= Personnel recovery =

Recovering military personnel

Honduran military medics bandage U.S. Army Staff Sgt. David Simpson, a simulated casualty, for evacuation during an Isolated Personal Recovery Exercise near Soto Cano Air Base, Honduras, April 25, 2013.

The United States Armed Forces, in Joint Publication 3-50 Personnel Recovery, defines personnel recovery as "the sum of military, diplomatic, and civil efforts to prepare for and
execute the recovery and reintegration of isolated personnel."

The Joint Personnel Recovery Agency is the Chairman's Controlled Activity and is designated as DoD's office of primary responsibility for DoD-wide personnel recovery (PR) matters, less policy.

The European Personnel Recovery Centre facilitates the harmonisation of personnel recovery policy, doctrine and standards through clear lines of communications with partners stakeholders (nations and international organizations).

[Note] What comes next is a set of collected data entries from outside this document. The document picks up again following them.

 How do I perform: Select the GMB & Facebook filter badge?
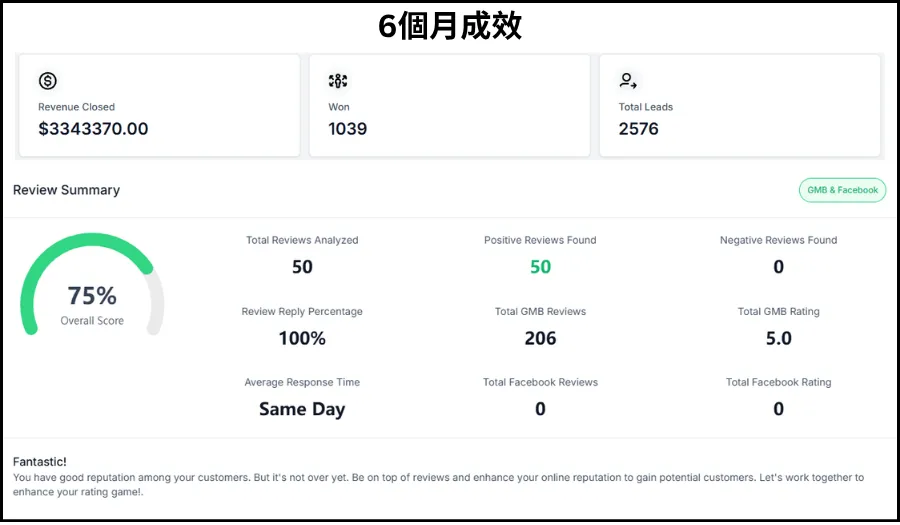[842, 190]
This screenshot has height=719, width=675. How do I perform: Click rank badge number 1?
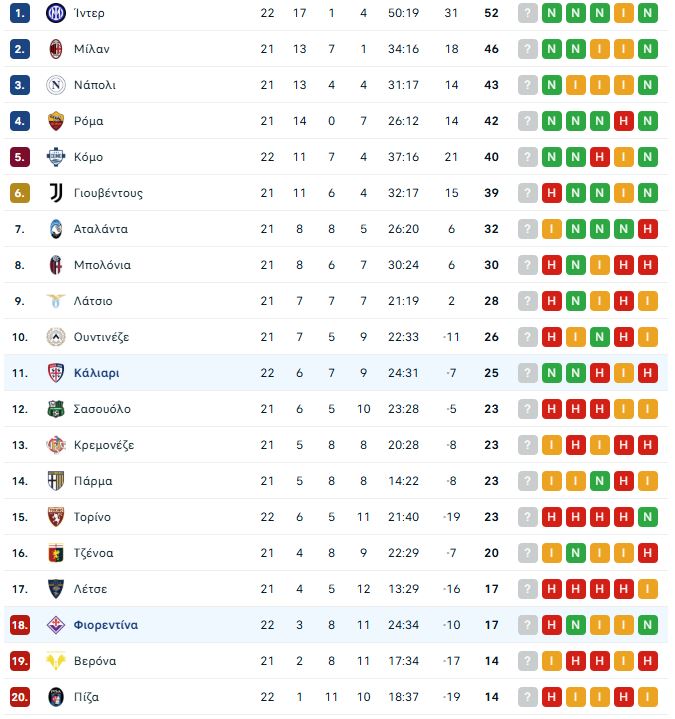20,13
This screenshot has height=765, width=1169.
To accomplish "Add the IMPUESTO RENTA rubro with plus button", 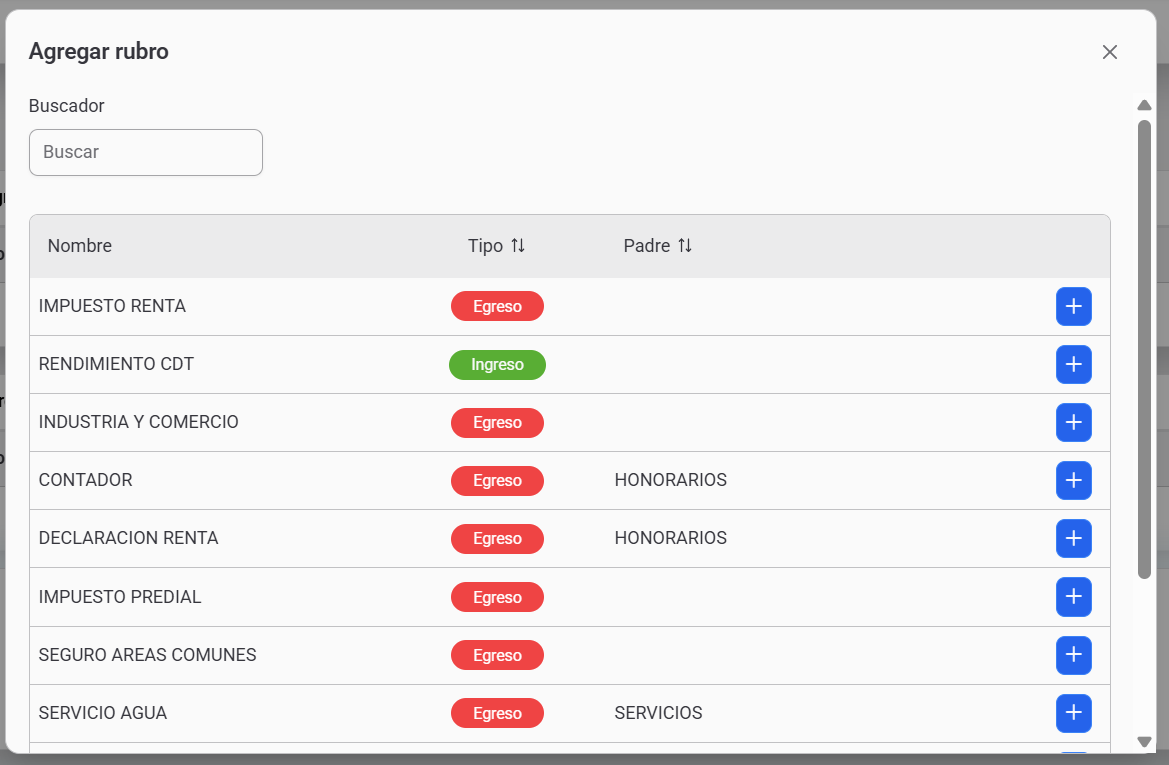I will 1073,306.
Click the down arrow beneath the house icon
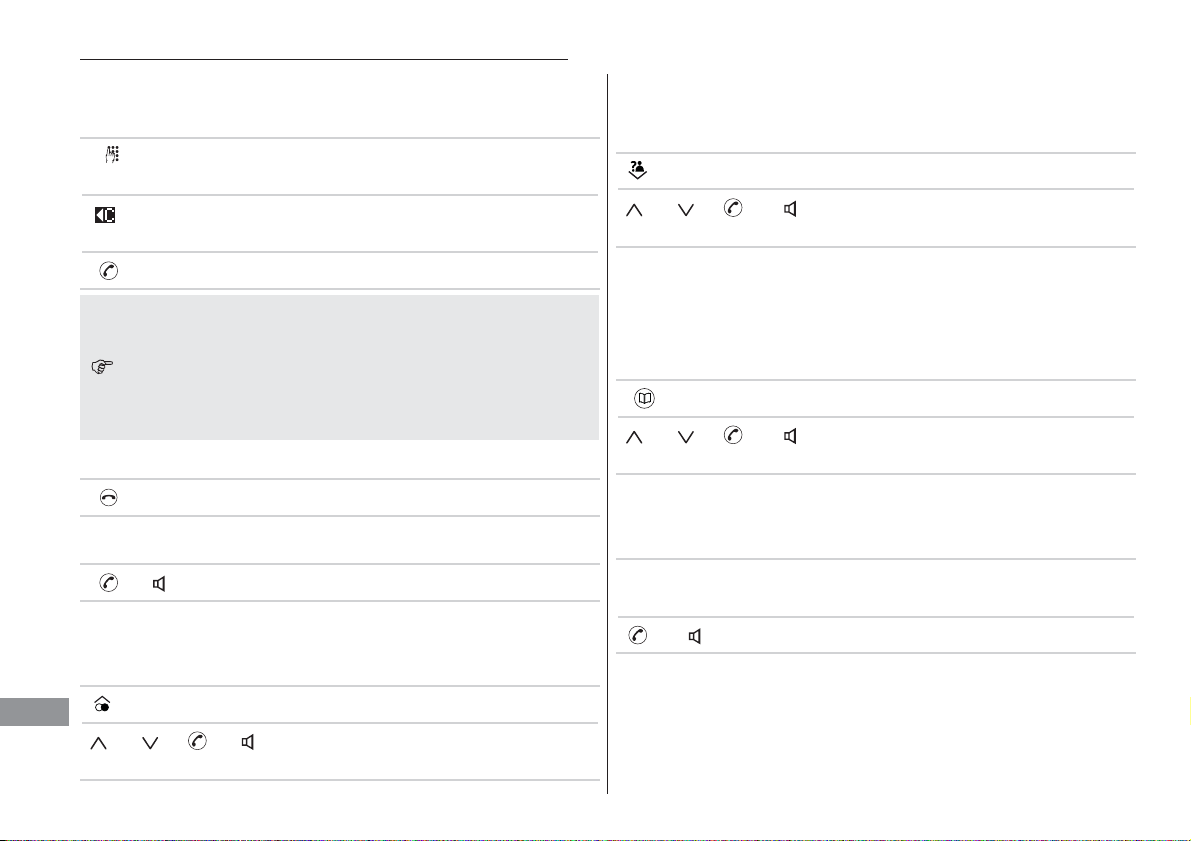The image size is (1191, 841). (150, 743)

==The five PR execution tasks==
1. Report: Begins with the recognition of an isolating event. It must be both timely and accurate.
2. Locate: Involves the effort to find and authenticate isolated personnel. Accurate position and positive ID are generally required prior to committing forces.
3. Support: Involves support for isolated personnel and their families. It can include establishing two-way communications, dropping supplies, or suppressing enemy threats.
4. Recover: Involves coordinated actions of commanders and staffs, recovery forces and the isolated individual.
5. Reintegrate: The primary consideration is the physical and mental health of the recovered personnel.